Apixaban currently is FDA approved for use in hemodialysis patients despite limited safety data.3 Initially, apixaban was not recommended in patients with a CrCl less than 25 ml/min as the safety and efficacy of apixaban was not studied in this population. A sub-group analysis of the ARISTOTLE trial focused on the impact renal function had on outcomes and it was noted that apixaban significantly decreased stroke and systemic embolism as well as major bleeds regardless of renal function.11 These trends have led to further studies looking at apixaban use in comparison to warfarin in patients with renal function that would be classified as more severe than mild or moderate impairment.
A large retrospective cohort study that compared over 600 patients with advanced CKD receiving apixaban or warfarin was recently published. All of the patients included in outcome measurements had stage 4 or stage 5 CKD and patients including those concurrently on hemodialysis. The primary outcome analyzed major bleeding at 3 months after enrollment. At 3 months there was no difference in the number of patients with a major bleed in the apixaban and warfarin groups (8.3% vs. 9.9%; p= 0.48). The secondary outcome of major bleeds at 3-6 months showed a continued trend towards improvement with apixaban, but did not achieve statistical significance (apixaban 1.4% vs warfarin 4%; p= 0.07). Apixaban did show an improvement in major bleeding after 6-12 months (apixaban 1.5% vs. warfarin 8.4%; p<0.001) No differences in stroke or thromboembolism was seen between groups. Based on this study, one could conclude that apixaban may be an acceptable alternative to warfarin long-term in patients with late stage kidney disease.12 It must be considered that retrospective cohort studies are not capable of providing conclusive results, therefore randomized trials should be evaluated before using this data to revise current recommended standard of care.

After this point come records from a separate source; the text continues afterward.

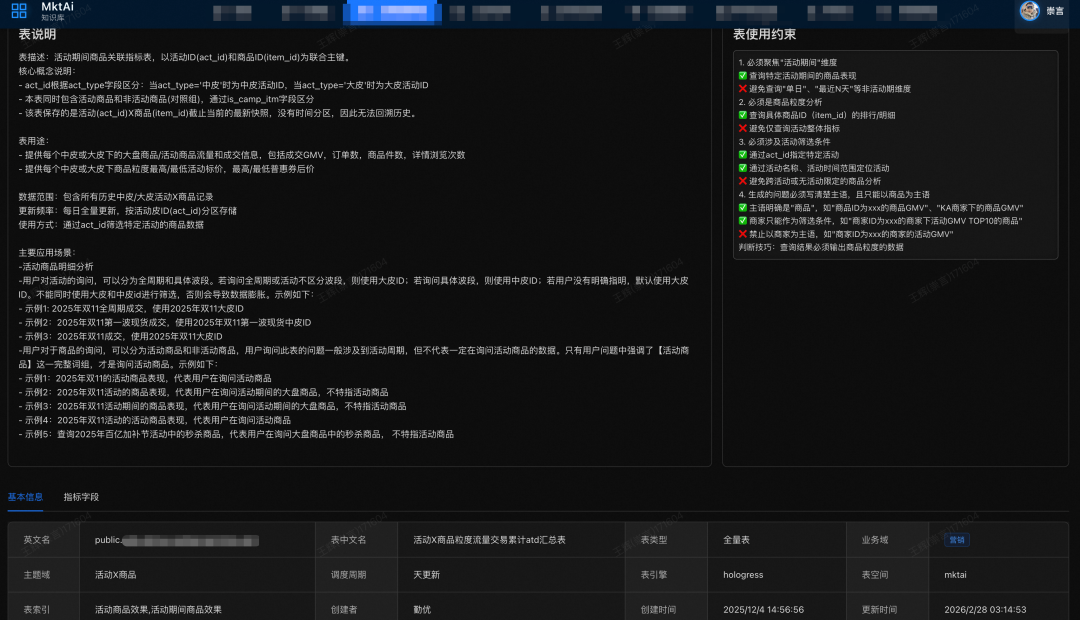
Task: Select the 基本信息 tab
Action: [24, 497]
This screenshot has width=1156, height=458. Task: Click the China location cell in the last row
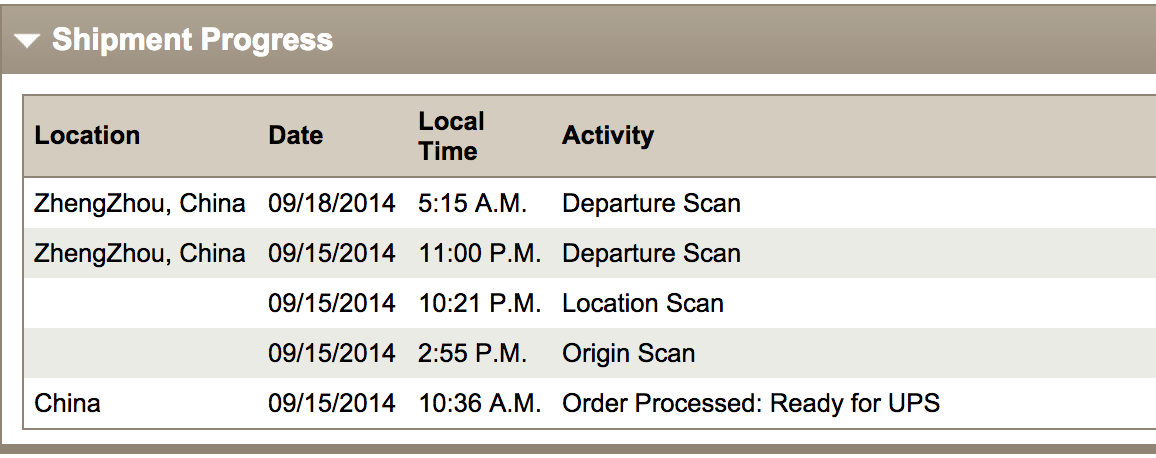coord(67,404)
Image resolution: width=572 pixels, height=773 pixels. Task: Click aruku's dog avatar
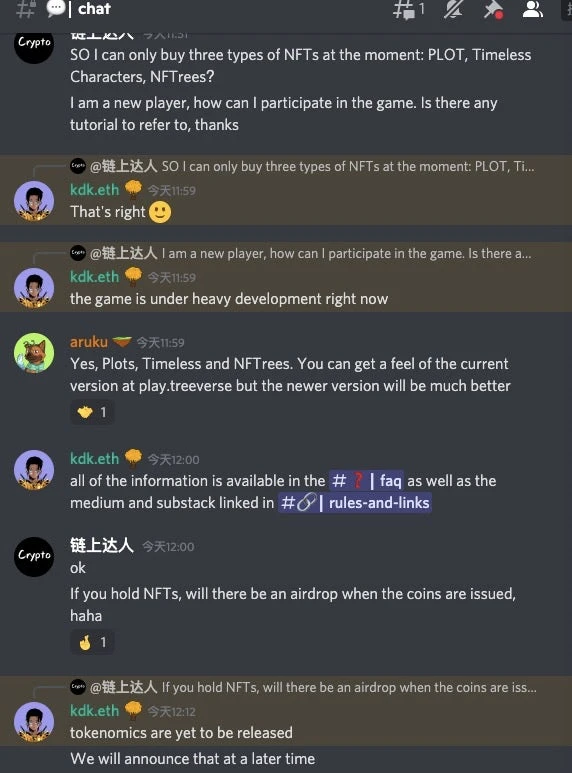point(34,352)
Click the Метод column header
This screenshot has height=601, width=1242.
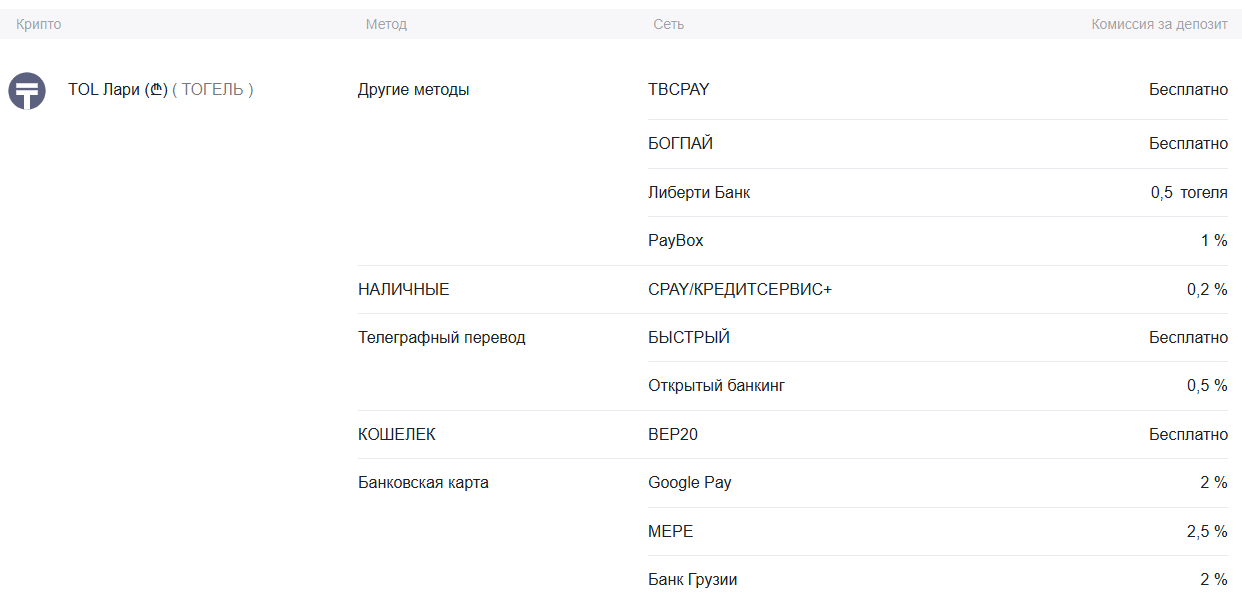click(x=386, y=23)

Currently, large trials are in the recruiting phase looking at anticoagulation strategies in patients with AF and CKD. The RENAL-AF trial (NCT02942407) is measuring time to first major bleeding/non-major clinically relevant bleeding event in a comparison of apixaban versus warfarin in patients on hemodialysis with ESRD as well as AF.13 The XARENO trial (NCT02663076) is looking at patients with both AF and CKD who are treated with VKA or rivaroxaban as their anticoagulation agent. Primary outcomes will look at bleeding and thrombotic events, all-cause mortality, change in eGFR, major cardiovascular events, and net-clinical benefit.14 Results for these trials will likely not become available until later in 2019 but will hopefully bring some clarity to managing AF patient who have concomitant kidney dysfunction.
In summary, current guidelines still do not offer much support for the use of DOACs in patients with both AF and severe renal dysfunction. Strong and conclusive evidence supporting the use of DOACs in this patient population is still lacking, but there is encouraging research becoming increasingly available to help guide clinicians in making decisions regarding anticoagulation in this patient population. The evidence is beginning to suggest a benefit in the use of rivaroxaban or apixaban in patients with more advanced kidney disease and as more information becomes available we may see the treatment guideline governing bodies implement changes in current practice to how we manage anticoagulation in AF patients with CKD or ESRD.